Faculty and staff should create records with the expectation that they could be the subject of an access request. Where feasible, organize records at the time of creation in ways that facilitate access.
Legal advice and policy recommendations are examples of items that can be withheld at the discretion of a senior manager. It is important for staff and faculty to ensure that they clearly identify such items in their correspondence, minutes of meetings, etc. If you are giving advice or recommendations, say so in the record. On the other hand, background discussions, staff and faculty opinions (not legal opinions) and other fact reporting that lead up to the policy recommendation are generally releasable. Always create records assuming someone will ask to see them.
When you create a University record:
- Create records with access in mind - assume someone will ask to see it (don't create a record with the expectation of complete and absolute secrecy).
- Create files with access in mind:
- One case - one file.
- Eliminate copies.
- Use consistent filing practices
- Make sure confidential records are kept separate from ones that are not confidential.
When keeping records:
- Follow the Records Retention Schedule if one exists for the record.
- Retain records used to make a decision about an individual for a minimum of one year.
- Retain complete, accurate and reliable records of evidence.
- Don't destroy records unless authorized under the Records Retention Schedule or without checking with the FOIPOP Administrator.
Conduct an inventory of your office files annually. Staff and faculty should prepare detailed file lists of records sent to storage. Detailed lists will make it easier to locate those records later. The Act is retroactive so it covers records created before the Act was law, at a time when staff and faculty had no idea the information would ever be released. Remember: Embarrassment is not an exemption.
Establish security standards to ensure that records containing information requiring protection are clearly marked CONFIDENTIAL and treated accordingly. Although a CONFIDENTIAL marking doesn't mean a record won't be released under the Act, it does provide strong evidence when we are defending why we wouldn't release a document. A word of caution: don't automatically stamp every record as "confidential" as this practice can work against you and your clients by lessening the defense of a "confidential" stamp when it is really needed. By handling requests for information quickly, informally and in the spirit of openness, you may be able to avoid formal FOIPOP requests which are time consuming and costly.
In the course of its activities, every office at the University produces a certain quantity of records that by their nature contain information restricted to particular individuals.
Confidential records contain information that one person entrusts to another in circumstances where there is an expectation that privacy will be maintained. The confidentiality provision of the Freedom of Information and Protection of Privacy Act applies to information that is supplied and maintained, either explicitly or implicitly, in confidence.

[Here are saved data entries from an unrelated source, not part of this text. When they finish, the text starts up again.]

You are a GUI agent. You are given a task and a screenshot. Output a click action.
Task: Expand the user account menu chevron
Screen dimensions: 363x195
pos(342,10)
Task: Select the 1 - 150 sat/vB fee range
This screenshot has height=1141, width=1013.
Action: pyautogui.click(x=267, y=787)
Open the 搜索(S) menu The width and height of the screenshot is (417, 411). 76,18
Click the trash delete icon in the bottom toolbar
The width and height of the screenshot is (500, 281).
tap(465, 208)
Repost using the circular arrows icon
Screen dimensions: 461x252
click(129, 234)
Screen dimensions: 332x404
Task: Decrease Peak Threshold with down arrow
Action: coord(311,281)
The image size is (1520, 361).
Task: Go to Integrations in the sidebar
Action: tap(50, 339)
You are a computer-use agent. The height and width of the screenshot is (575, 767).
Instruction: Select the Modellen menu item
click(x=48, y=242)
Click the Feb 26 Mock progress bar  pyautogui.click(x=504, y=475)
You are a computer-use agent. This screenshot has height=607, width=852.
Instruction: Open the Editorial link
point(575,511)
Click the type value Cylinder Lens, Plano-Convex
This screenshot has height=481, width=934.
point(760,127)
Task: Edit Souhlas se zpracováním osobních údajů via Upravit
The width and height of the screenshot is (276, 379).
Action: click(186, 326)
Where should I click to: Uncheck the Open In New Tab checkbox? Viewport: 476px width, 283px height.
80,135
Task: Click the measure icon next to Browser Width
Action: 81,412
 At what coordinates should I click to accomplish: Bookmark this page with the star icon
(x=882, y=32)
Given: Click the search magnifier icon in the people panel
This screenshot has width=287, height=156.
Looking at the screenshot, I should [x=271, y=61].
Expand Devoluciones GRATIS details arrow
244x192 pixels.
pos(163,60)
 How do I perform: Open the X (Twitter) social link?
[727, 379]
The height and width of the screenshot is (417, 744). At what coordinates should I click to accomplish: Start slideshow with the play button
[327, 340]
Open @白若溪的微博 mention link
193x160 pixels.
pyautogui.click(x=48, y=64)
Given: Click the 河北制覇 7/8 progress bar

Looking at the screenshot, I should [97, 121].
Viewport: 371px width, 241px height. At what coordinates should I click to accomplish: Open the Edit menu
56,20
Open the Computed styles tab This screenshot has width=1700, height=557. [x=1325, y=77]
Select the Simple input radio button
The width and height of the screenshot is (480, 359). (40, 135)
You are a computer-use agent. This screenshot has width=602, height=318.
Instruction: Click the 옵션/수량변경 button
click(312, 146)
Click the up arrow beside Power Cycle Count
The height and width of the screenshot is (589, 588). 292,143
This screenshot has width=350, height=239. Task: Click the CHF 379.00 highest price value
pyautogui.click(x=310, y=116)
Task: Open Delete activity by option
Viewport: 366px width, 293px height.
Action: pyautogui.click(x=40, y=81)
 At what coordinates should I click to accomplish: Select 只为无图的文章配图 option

There must be evidence to support the assertion of confidentiality. The fact that a record is stamped confidential is an indicator of confidentiality but is not, in itself, sufficient evidence to support the assertion of confidentiality. There must be other evidence to prove that the information has been treated in a consistently confidential manner in the past. Remember that records may be in formats other than paper (electronic, audio/video tape).
Confidentiality is assessed on the following:
- an explicit statement of confidentiality,
- a written request for confidentiality,
- past practice of the university, e.g. the type of information and whether it would normally be kept confidential.
Confidential records must be:
- stored in secure cabinets (locked when not in use, not in a public area, with limited access to staff and faculty),
- provided with a file/record cover when out of the secure cabinet,
- returned to the secure cabinet if the employee is called away while working on a record,
- restricted access by staff and faculty only on a "need to know" basis (e.g. showing a reference letter to a whole department, except the person it is about, is not acceptable),
- stored, destroyed or transferred according to instructions on an approved retention schedule.